Paterson Ian C, Davies Maria, Stone Andrea, Huntley Suzy, Smith Emily, Pring Miranda, Eveson John W, Robinson C Max, Parkinson E Kenneth, Prime Stephen S
Department of Oral and Dental Science, University of Bristol, Bristol, BS1 2LY, UK.
Oncogene. 2002 Feb 28;21(10):1616-24. doi: 10.1038/sj.onc.1205217.
This study examined the role of TGF-beta1 in human keratinocyte malignancy. Two carcinoma-derived human oral keratinocyte cell lines, BICR 31 and H314, were selected on the basis of their known resistance to TGF-beta1-induced G(1) arrest, the presence of wild type TGF-beta cell surface receptors and normal Ras. Smad 4 protein was undetectable in both cell lines, but Smad 2 and Smad 3 were expressed at levels comparable with a fully TGF-beta responsive cell line, and treatment of the cells with TGF-beta1 resulted in the phosphorylation of Smad 2. Treatment with exogenous TGF-beta1 resulted in a failure to induce transcription from an artificial Smad-dependent promoter and a failure to down-regulate c-myc, but resulted in an up-regulation of AP-1 associated genes (Fra-1, JunB and fibronectin). Transient transfection of Smad 4 into BICR 31 restored TGF-beta1-induced growth inhibition and Smad-dependent transcriptional activation. Protracted treatment of cells with exogenous TGF-beta1 resulted in the attenuation of cell growth in vitro. To over-express TGF-beta1, both cell lines were transfected with latent TGF-beta1 cDNA; neutralization studies of conditioned media demonstrated that whilst the majority of the peptide was in the latent form, a small proportion was present as the active peptide. Cells that over-expressed endogenous TGF-beta1 grew more slowly in vitro compared to both the vector-only controls and cells that did not over-express the peptide. Orthotopic transplantation of cells that over-expressed endogenous TGF-beta1 to the floor of the mouth in athymic mice resulted in marked inhibition of primary tumor formation compared to controls. Expression of a dominant-negative TGF-beta type II receptor in cells that over-expressed endogenous TGF-beta1 resulted in enhanced cell growth in vitro and diminished the tumor suppressor effect of the ligand in vivo, indicating that the endogenous TGF-beta1 was acting in an autocrine capacity. The results demonstrate that over-expression of endogenous TGF-beta1 in human malignant oral keratinocytes leads to growth inhibition in vivo and tumor suppression in vitro by mechanisms that are independent of Smad 4 expression and TGF-beta1-induced G(1) arrest.

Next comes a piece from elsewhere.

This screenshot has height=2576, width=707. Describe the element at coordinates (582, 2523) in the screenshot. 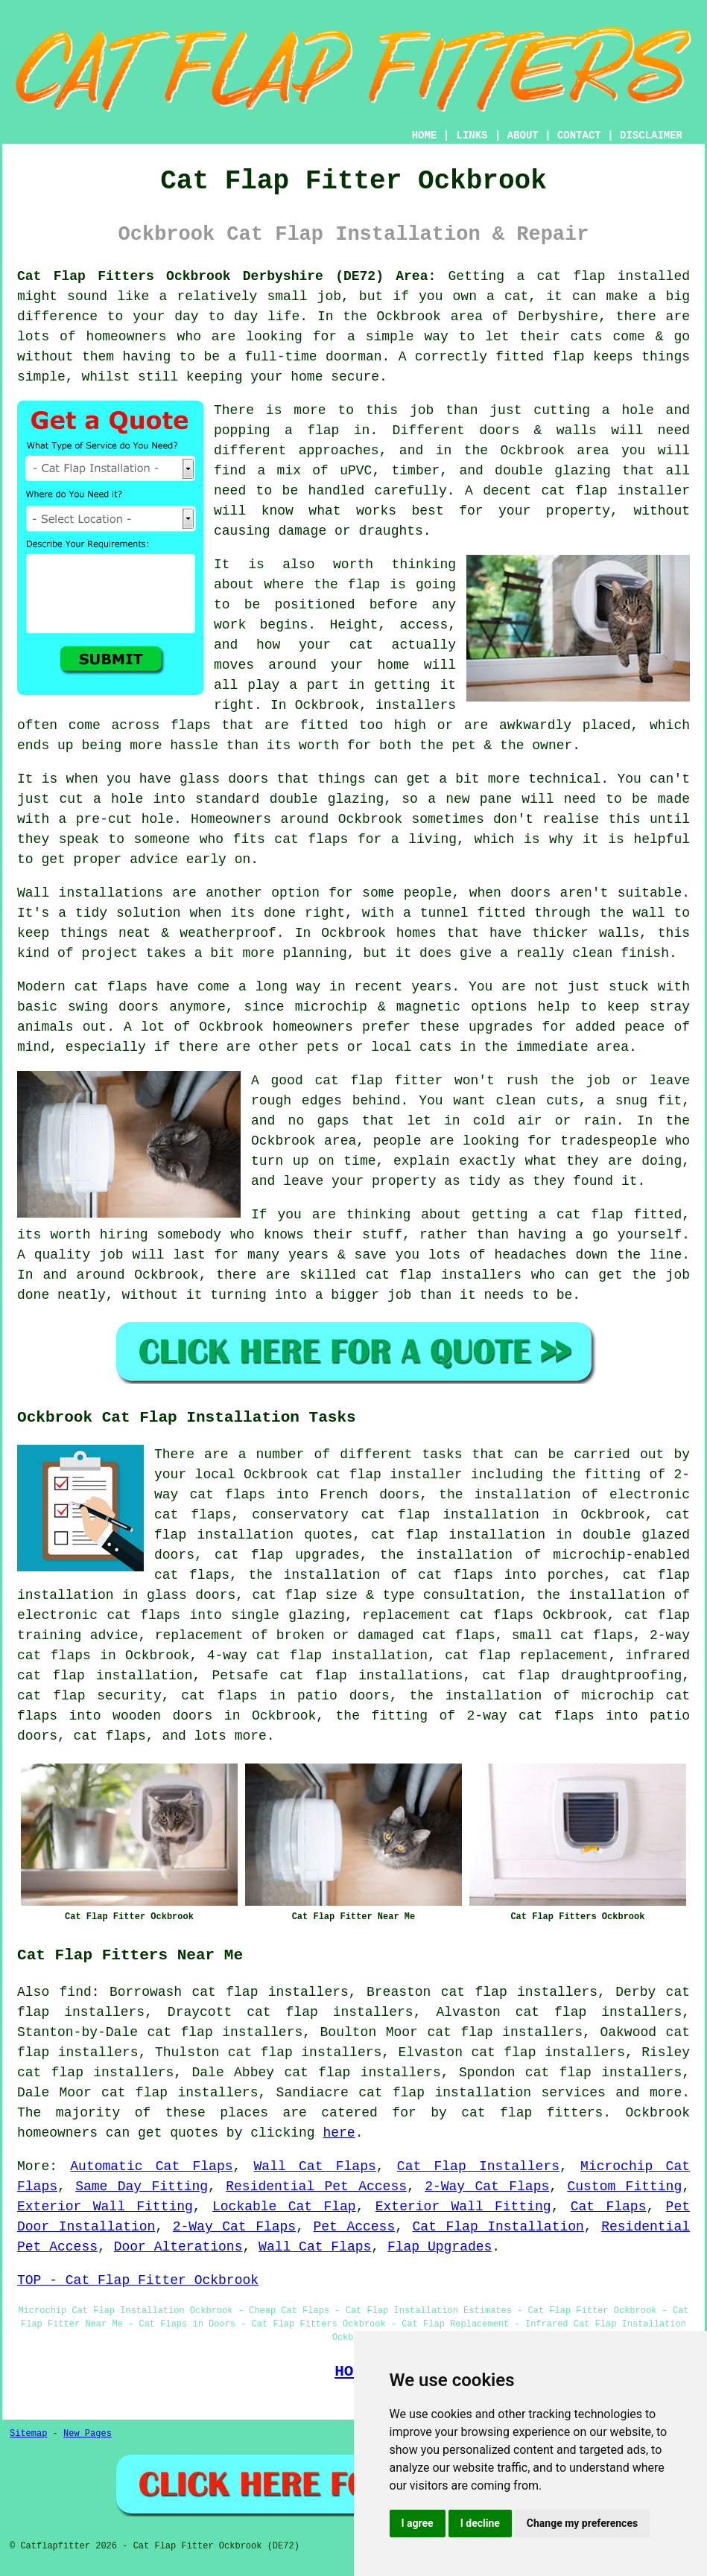

I see `Change my preferences [button]` at that location.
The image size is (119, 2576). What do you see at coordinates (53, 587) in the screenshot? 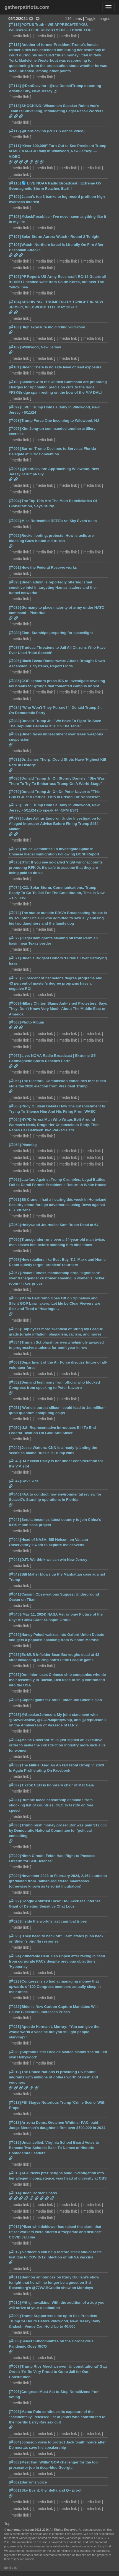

本研究检测了转化生长因子β1(TGF-β1)在人角质形成细胞恶变中的作用。基于已知的对TGF-β1诱导的G1期阻滞的抗性、野生型TGF-β细胞表面受体的存在以及正常的Ras,选择了两种源自癌组织的人口腔角质形成细胞系,即BICR 31和H314。在这两种细胞系中均未检测到Smad 4蛋白,但Smad 2和Smad 3的表达水平与完全对TGF-β有反应的细胞系相当,用TGF-β1处理细胞导致Smad 2磷酸化。用外源性TGF-β1处理导致无法从人工的Smad依赖性启动子诱导转录,且无法下调c-myc,但导致AP-1相关基因(Fra-1、JunB和纤连蛋白)上调。将Smad 4瞬时转染到BICR 31中可恢复TGF-β1诱导的生长抑制和Smad依赖性转录激活。用外源性TGF-β1对细胞进行长期处理导致体外细胞生长减弱。为了使TGF-β1过表达,两种细胞系均用潜伏性TGF-β1 cDNA转染;对条件培养基的中和研究表明,虽然大多数肽处于潜伏形式,但有一小部分以活性肽形式存在。与仅转染载体的对照细胞和未过表达该肽的细胞相比,过表达内源性TGF-β1的细胞在体外生长更慢。将过表达内源性TGF-β1的细胞原位移植到无胸腺小鼠的口腔底部,与对照相比,导致原发性肿瘤形成受到明显抑制。在过表达内源性TGF-β1的细胞中表达显性负性TGF-β II型受体导致体外细胞生长增强,并减弱了配体在体内的肿瘤抑制作用,表明内源性TGF-β1以自分泌方式起作用。结果表明,人恶性口腔角质形成细胞中内源性TGF-β1的过表达通过独立于Smad 4表达和TGF-β1诱导的G1期阻滞的机制导致体内生长抑制和体外肿瘤抑制。